Hive Performance Tuning: Parallel Execution, Strict Mode, JVM Reuse, and Speculative Execution
This article explains Hive performance tuning techniques, including enabling parallel execution, configuring strict mode to prevent risky queries, reusing JVMs to reduce overhead, and using speculative execution to mitigate slow tasks, with configuration examples and practical considerations.
Below is a review of Hive performance tuning techniques, covering parallel execution, strict mode, JVM reuse, and speculative execution.
Parallel Execution
Enable task parallelism with the following settings:
set hive.exec.parallel=true; //打开任务并行执行
set hive.exec.parallel.thread.number=16; //同一个sql允许最大并行度,默认为8。This is beneficial only when system resources are idle; otherwise parallelism provides little advantage.
Strict Mode
Hive provides a strict mode to prevent execution of high‑risk queries. Set hive.mapred.mode to strict to enable it.
<property>
<name>hive.mapred.mode</name>
<value>strict</value>
<description>
The mode in which the Hive operations are being performed.

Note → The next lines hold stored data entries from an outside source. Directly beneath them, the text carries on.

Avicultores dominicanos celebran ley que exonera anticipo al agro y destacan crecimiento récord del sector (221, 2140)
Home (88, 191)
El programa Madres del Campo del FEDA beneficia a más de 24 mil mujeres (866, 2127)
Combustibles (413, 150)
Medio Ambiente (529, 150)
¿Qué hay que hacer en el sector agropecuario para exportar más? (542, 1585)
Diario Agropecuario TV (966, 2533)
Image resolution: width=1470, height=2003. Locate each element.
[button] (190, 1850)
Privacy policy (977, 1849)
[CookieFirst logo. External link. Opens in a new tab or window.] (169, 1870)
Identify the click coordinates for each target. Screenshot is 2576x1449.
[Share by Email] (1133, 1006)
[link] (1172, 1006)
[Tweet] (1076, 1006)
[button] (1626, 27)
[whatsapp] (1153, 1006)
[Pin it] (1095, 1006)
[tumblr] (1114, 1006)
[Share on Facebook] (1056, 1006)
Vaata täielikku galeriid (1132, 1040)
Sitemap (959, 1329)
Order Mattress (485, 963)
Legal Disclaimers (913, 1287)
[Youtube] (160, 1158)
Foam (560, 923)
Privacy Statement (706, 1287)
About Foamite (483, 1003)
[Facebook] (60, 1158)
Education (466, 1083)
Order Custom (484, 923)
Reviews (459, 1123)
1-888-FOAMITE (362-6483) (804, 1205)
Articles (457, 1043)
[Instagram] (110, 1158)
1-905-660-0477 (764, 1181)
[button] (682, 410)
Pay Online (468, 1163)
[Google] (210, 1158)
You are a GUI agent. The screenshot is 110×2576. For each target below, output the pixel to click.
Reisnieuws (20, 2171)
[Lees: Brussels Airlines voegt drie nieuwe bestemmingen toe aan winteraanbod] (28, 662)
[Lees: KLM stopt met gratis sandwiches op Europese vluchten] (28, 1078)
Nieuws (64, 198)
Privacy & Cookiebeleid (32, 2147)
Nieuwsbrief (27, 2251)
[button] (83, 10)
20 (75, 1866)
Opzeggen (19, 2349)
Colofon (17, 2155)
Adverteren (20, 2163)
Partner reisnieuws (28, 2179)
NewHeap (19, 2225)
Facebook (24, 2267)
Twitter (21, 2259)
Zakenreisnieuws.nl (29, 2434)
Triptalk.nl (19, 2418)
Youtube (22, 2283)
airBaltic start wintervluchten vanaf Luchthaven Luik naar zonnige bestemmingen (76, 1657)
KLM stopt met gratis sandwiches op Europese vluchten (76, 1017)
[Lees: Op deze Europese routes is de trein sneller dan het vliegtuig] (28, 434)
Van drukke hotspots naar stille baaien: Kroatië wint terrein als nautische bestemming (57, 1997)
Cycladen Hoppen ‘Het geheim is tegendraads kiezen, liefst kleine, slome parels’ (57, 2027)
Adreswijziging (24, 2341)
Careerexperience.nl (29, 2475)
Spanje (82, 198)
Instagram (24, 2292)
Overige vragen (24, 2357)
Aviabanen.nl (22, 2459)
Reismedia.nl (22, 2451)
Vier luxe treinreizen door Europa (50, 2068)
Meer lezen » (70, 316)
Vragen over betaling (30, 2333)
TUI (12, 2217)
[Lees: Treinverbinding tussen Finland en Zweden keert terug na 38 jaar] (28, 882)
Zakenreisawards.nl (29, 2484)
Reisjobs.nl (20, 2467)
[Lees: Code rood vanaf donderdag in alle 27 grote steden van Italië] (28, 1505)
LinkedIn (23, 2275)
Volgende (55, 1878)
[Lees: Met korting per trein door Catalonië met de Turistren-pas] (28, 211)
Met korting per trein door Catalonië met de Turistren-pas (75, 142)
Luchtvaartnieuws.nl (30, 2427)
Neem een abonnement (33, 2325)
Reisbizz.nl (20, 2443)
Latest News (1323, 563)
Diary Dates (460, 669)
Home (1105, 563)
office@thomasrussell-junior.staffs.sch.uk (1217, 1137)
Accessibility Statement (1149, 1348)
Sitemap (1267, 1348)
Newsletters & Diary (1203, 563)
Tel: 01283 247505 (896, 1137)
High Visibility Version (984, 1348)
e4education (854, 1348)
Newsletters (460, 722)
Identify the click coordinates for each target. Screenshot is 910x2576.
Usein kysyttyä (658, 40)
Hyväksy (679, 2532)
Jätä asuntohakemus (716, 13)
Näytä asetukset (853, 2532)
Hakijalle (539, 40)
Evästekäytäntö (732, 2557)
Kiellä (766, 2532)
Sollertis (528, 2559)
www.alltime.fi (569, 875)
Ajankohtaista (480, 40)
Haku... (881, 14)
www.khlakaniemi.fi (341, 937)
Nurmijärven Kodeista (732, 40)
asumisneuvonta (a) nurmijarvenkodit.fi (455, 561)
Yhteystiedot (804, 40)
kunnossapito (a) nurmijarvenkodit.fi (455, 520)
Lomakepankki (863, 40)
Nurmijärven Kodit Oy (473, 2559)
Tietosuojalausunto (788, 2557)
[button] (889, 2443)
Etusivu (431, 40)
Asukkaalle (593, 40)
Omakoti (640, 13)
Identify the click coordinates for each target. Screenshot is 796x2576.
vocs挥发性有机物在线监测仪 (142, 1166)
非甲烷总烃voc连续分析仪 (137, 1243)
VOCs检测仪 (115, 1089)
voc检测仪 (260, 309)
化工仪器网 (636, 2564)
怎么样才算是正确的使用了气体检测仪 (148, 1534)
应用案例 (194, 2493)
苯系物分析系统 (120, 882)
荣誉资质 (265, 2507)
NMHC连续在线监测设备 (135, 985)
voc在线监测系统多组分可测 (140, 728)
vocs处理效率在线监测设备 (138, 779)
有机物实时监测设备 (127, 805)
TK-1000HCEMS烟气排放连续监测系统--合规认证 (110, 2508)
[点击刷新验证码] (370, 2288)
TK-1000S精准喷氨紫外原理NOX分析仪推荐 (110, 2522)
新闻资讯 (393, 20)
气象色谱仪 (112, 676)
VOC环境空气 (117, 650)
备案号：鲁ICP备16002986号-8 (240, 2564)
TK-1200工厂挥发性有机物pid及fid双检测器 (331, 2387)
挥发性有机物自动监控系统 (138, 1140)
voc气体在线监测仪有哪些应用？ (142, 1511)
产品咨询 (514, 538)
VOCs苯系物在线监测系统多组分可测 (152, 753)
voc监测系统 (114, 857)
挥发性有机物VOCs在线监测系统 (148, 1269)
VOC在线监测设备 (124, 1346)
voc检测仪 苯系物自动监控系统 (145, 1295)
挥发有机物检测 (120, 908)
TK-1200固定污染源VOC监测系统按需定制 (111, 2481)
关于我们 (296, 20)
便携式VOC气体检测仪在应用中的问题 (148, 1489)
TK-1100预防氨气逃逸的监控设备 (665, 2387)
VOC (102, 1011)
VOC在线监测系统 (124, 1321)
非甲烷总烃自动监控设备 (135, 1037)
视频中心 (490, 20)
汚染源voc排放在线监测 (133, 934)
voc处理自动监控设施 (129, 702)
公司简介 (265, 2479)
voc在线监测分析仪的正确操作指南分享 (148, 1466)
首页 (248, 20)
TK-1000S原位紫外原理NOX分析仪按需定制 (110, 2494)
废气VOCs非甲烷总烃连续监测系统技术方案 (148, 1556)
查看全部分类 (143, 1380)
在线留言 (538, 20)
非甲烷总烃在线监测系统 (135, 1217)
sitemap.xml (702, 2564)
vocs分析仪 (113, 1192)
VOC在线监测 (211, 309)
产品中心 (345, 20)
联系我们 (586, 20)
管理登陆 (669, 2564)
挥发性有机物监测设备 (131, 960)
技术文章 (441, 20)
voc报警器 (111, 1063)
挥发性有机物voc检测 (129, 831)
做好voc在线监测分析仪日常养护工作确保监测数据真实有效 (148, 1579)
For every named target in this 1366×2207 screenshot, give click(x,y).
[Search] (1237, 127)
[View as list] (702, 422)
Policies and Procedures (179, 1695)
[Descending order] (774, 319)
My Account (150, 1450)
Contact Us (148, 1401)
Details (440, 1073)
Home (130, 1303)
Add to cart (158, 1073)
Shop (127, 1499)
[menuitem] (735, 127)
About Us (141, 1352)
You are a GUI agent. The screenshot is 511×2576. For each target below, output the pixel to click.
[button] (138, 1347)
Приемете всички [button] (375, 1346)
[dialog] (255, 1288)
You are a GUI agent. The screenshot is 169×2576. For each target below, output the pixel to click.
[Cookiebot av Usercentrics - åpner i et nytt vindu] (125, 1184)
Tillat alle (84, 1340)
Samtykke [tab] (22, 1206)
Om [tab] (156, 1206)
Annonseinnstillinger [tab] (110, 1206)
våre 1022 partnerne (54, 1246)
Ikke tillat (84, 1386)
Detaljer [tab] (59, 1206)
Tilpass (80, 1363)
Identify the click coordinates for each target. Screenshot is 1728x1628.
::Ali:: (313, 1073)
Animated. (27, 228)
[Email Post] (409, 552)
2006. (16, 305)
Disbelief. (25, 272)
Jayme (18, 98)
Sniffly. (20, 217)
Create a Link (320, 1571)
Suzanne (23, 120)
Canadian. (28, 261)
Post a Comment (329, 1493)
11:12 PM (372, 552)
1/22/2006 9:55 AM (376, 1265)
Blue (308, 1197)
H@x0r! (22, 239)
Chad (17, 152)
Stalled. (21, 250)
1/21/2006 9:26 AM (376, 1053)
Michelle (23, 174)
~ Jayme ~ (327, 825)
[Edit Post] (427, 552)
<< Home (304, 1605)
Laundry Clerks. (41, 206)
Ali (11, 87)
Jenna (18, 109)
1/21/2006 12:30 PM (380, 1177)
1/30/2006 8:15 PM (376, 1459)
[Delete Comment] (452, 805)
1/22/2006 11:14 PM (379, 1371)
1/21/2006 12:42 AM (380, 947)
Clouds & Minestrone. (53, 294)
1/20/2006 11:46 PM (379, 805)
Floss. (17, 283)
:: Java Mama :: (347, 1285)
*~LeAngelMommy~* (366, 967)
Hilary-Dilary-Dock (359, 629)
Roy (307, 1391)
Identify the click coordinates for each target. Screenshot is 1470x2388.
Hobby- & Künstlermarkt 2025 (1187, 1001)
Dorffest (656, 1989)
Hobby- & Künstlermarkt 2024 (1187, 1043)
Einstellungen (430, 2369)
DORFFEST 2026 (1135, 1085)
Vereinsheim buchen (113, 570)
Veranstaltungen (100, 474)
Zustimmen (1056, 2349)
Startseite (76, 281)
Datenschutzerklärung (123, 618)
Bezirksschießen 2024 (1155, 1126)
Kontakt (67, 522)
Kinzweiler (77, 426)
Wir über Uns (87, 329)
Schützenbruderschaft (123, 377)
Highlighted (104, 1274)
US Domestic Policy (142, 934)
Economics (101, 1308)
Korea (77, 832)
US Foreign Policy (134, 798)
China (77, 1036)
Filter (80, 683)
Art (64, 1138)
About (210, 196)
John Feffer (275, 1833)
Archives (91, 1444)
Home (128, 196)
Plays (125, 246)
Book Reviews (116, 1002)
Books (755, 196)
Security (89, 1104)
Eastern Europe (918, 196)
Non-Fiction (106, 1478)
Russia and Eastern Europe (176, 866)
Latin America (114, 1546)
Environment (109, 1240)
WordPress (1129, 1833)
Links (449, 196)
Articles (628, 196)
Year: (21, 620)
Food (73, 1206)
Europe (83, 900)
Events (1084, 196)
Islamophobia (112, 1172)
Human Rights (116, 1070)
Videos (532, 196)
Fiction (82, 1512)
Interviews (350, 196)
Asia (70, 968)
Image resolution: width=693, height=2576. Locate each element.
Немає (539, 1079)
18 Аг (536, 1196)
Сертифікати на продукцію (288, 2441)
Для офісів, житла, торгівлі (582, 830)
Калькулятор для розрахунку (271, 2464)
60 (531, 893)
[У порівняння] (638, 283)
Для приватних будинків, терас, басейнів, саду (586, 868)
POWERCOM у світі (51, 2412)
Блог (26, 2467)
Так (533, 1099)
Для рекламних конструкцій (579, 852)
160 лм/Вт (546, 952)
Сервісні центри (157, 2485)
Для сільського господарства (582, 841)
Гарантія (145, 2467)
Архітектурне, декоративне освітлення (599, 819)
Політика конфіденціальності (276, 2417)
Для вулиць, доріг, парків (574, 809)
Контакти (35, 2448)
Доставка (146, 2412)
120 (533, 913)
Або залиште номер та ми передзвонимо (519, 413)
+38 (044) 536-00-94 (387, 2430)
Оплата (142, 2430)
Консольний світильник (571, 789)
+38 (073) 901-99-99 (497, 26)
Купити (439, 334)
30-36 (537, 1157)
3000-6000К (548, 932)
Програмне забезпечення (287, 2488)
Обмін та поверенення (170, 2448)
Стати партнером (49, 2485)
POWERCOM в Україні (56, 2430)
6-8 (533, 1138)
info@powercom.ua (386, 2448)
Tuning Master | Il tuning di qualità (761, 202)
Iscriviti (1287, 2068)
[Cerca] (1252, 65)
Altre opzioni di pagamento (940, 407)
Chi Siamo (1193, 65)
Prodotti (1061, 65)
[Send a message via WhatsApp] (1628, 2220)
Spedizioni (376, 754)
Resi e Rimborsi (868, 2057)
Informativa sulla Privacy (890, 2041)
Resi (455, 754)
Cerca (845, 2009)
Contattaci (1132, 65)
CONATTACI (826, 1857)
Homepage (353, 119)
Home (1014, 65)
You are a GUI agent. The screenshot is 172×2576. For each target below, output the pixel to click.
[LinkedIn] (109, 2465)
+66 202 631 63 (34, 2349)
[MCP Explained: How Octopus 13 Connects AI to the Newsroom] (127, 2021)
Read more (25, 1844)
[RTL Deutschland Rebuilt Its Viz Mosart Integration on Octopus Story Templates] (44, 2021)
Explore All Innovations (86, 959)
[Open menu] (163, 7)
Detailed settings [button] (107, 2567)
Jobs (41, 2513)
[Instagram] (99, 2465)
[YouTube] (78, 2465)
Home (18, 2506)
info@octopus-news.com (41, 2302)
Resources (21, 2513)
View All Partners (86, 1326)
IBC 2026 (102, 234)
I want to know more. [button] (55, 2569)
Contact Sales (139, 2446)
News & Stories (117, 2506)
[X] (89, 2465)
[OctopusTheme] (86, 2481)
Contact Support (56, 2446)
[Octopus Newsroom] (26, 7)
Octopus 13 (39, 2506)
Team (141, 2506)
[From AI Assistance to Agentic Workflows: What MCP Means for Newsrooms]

In strict mode, some risky queries are not allowed to run. They include:
Cartesian Product.
No partition being picked up for a query.
Comparing bigints and strings.
Comparing bigints and doubles.
Orderby without limit.
</description>
</property>For partitioned tables, scanning all partitions is prohibited unless the WHERE clause contains a partition filter.
Queries using order by must include a limit clause to avoid long‑running reducers.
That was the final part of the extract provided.